*Task*
Go through the lines below and tally those containing the string "computer". Respond with the number only.

[Collected data]
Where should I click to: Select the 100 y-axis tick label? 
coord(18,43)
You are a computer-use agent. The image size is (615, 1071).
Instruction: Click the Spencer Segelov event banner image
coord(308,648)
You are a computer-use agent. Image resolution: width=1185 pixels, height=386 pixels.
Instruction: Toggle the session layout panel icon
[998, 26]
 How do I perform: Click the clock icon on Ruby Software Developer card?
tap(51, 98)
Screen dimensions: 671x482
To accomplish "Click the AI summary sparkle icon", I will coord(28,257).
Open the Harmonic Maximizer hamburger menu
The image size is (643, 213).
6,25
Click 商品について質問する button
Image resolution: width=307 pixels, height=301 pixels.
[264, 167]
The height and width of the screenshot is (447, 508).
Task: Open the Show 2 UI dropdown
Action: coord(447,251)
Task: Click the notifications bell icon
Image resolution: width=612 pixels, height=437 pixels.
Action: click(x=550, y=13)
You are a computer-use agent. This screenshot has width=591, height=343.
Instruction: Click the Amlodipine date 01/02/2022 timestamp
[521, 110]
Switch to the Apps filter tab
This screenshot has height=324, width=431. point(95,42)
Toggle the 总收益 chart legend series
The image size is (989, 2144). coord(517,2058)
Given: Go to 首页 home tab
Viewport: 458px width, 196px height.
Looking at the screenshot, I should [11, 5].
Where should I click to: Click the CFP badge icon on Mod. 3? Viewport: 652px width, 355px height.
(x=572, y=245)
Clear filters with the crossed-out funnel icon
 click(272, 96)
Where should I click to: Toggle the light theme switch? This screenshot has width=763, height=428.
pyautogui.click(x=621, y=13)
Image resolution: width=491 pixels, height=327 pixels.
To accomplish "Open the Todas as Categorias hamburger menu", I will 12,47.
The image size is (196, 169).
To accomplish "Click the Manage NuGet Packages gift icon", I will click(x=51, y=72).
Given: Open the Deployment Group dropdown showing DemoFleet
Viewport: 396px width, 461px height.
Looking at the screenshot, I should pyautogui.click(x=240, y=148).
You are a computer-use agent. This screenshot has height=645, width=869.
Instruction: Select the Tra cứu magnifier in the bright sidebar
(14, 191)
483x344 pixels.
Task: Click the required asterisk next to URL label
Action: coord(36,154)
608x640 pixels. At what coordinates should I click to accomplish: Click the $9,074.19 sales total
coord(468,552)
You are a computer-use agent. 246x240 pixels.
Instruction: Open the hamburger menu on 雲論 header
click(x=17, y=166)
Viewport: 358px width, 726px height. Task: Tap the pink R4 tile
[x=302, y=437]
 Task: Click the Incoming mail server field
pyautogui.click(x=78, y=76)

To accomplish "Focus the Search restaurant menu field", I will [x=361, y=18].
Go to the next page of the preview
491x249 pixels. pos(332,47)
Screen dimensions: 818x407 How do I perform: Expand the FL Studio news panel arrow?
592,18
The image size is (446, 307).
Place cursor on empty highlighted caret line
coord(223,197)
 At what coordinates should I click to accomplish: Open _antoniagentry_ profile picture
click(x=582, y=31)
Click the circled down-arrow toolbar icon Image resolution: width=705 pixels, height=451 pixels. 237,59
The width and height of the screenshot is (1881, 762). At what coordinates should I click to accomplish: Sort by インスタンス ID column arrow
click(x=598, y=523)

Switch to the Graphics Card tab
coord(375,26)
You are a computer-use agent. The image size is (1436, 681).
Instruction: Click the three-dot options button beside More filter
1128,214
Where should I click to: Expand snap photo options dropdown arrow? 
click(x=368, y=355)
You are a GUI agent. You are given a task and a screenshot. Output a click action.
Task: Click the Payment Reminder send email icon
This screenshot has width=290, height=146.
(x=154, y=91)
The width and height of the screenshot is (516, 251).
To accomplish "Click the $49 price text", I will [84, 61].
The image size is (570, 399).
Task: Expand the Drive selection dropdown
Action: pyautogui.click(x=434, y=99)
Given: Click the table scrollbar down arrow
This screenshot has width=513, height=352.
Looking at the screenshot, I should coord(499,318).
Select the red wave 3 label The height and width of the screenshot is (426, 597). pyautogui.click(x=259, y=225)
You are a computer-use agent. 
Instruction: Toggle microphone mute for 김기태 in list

*Solution to the exercise*
7